Sculptor Korczak Ziolkowski (1908-1982) knew that the project would not be completed in his lifetime, so he left detailed plans to be used with the scale model allowing others to continue the work. Korczak was born in Boston, a Polish descent (could be my husband's cousin), and as an orphaned, he grew up in foster homes. Visit www.crazyhorsememorial.org to read more about this great sculptor and how he was invited by Chief Standing Bear to carve the monument so the world would know that the red man also has great heroes.
The American frontier was officially closed by the U.S. Census Bureau in 1890. President Thomas Jefferson thought it would take over 2,000 years for the population to fill up the land that once was a wild, uncharted, unsettled space. It took only 80 years for people of all races and around the world and their American Dreams to complete these United States, all 50 States, stretching from coast to coast and beyond (Alaska and Hawaii).
Do you share the "Manifest Destiny" belief that Americans had the right to all the western land all the way to the Pacific Ocean and that the Westward Expansion was a magnificient accomplishment of the creation of a nation or are you haunted by the destruction of Native American culture, the loss of innumerable species of animals and natural resources by the early settlers with permission from the government in the name of exploration while ripping apart what once was sacred land?
Friday, September 23, 2011
After driving through a sea of corn in the heartland Iowa and too-many-to-count farmhouses that dotted as-far-as-the-eye-can-see flat cornfields,
we continued on to Nebraska, a land that once was the "great American desert" occupied by Native Americans and millions of buffalos roaming the open space, the Cornhuskers becomes a "breadbasket" State, providing corn, wheat and cows to the rest of America.
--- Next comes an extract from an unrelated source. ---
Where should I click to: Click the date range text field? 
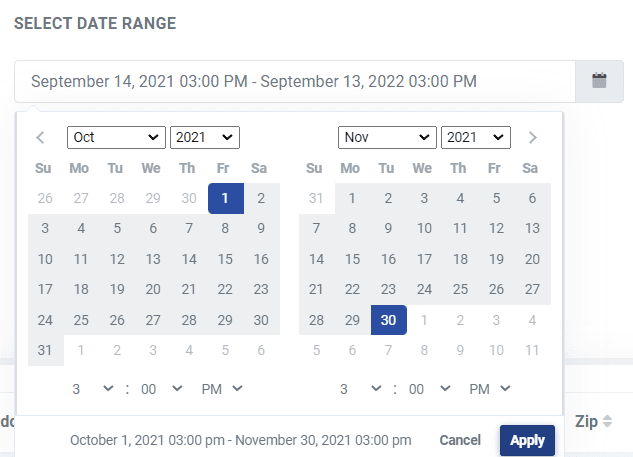point(295,81)
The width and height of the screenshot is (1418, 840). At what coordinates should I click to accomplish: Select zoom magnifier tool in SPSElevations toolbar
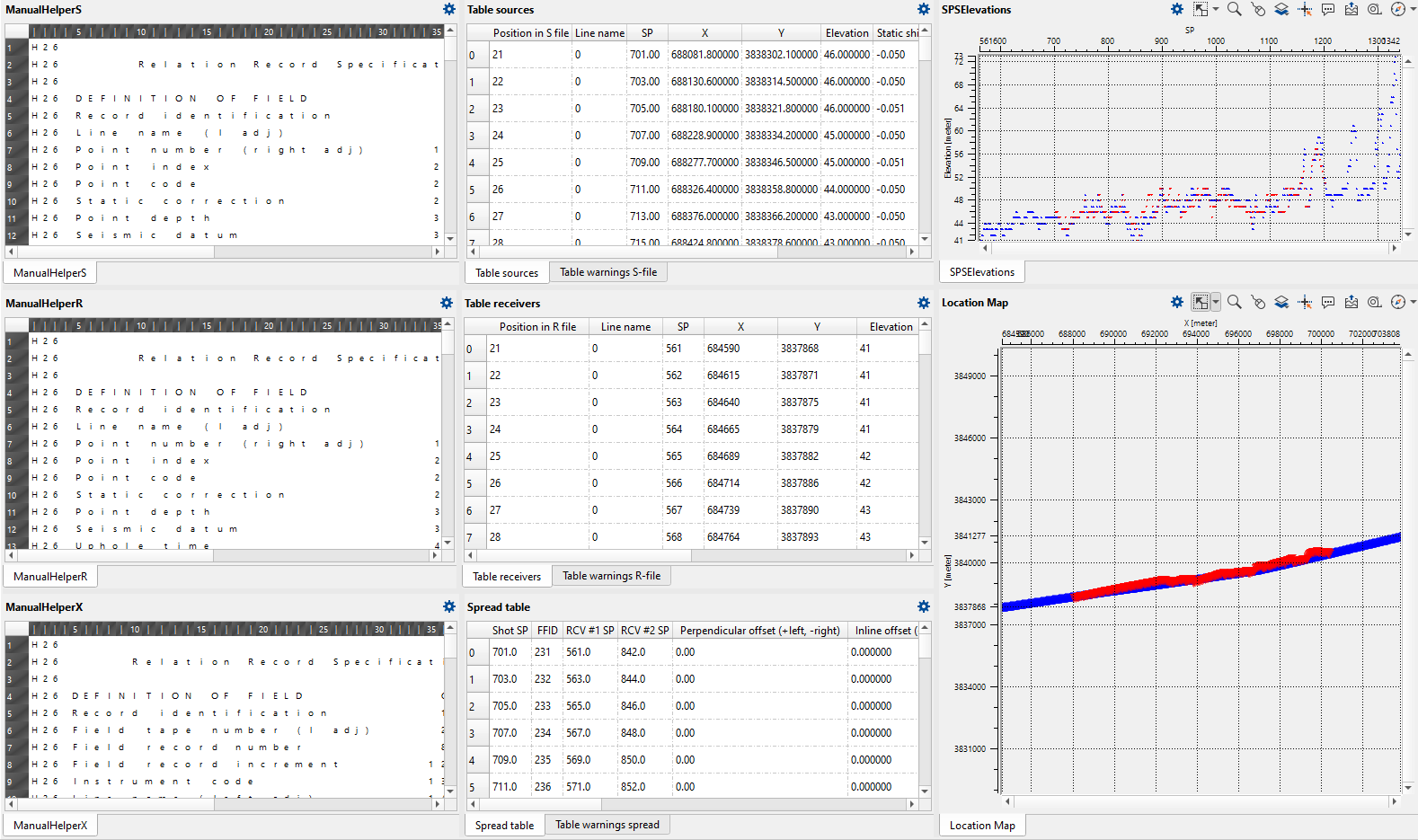pyautogui.click(x=1235, y=9)
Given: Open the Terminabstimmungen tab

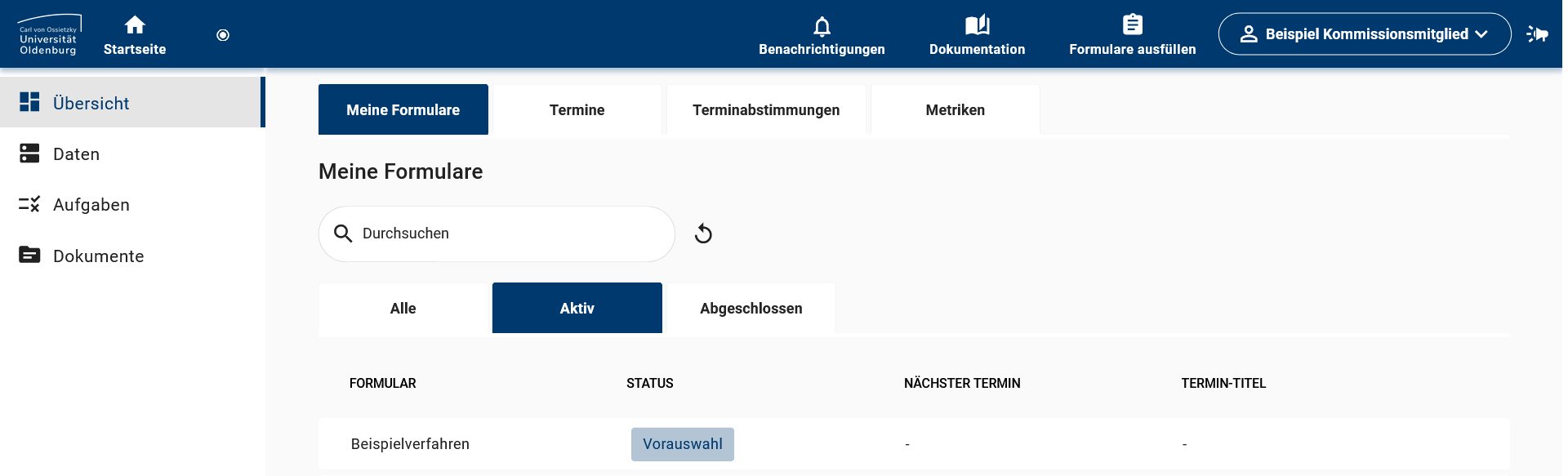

We drove east to west on US-30 through vast tracts of rangeland (my husband laughed at me when I got the horses and the cows mixed up - heh heh). The land gradually slopes upward, stretching to the Rocky Mountains,
we finally arrived to the land of the proud and mighty Sioux, the Lakota, Dakota or Nakota. Hot Springs, South Dakota is a very nice town and I wished we could spend more time there.
South Dakota is exactly what I have imagined all these years - charming, romantic and filled with fascinating history of the Old West. I wished we were not bounded by the schedule (wedding in Colorado), I would love to slow down and enjoyed more of the mountain scenery and so many breath-taking natural beauty.
The mountains shaped by the glaciers that chiseled the landscape thousands of years ago, leaving large boulders in the middle of the plains where warriors once hunted buffalos by horseback.
We had to stay on schedule (as other typical tourists) following the signs pointing to Crazy Horse and Mount Rushmore.
When we got out to take photos in Hot Springs, I discovered that I no longer wore my pearl bracelet. I first looked around my seat and in the back of the car but did not find the bracelet. CP asked and I told him I didn't remember when I last had it on or where I might drop it. I explained to CP that the bracelet was not a special keepsake. I bought it because it was on sale, after Valentine special at 50% off (the store charged higher price to take advantage of the men who would not dare to forget to get his lady something on this supposedly romantic day). I also received a coupon for 30% off, including discounted merchandise. For a bracelet that cost less than $100, we decided to continue on our Westward journey. There is no turning back, especially when we might have to go back to Sidney, Nebraska!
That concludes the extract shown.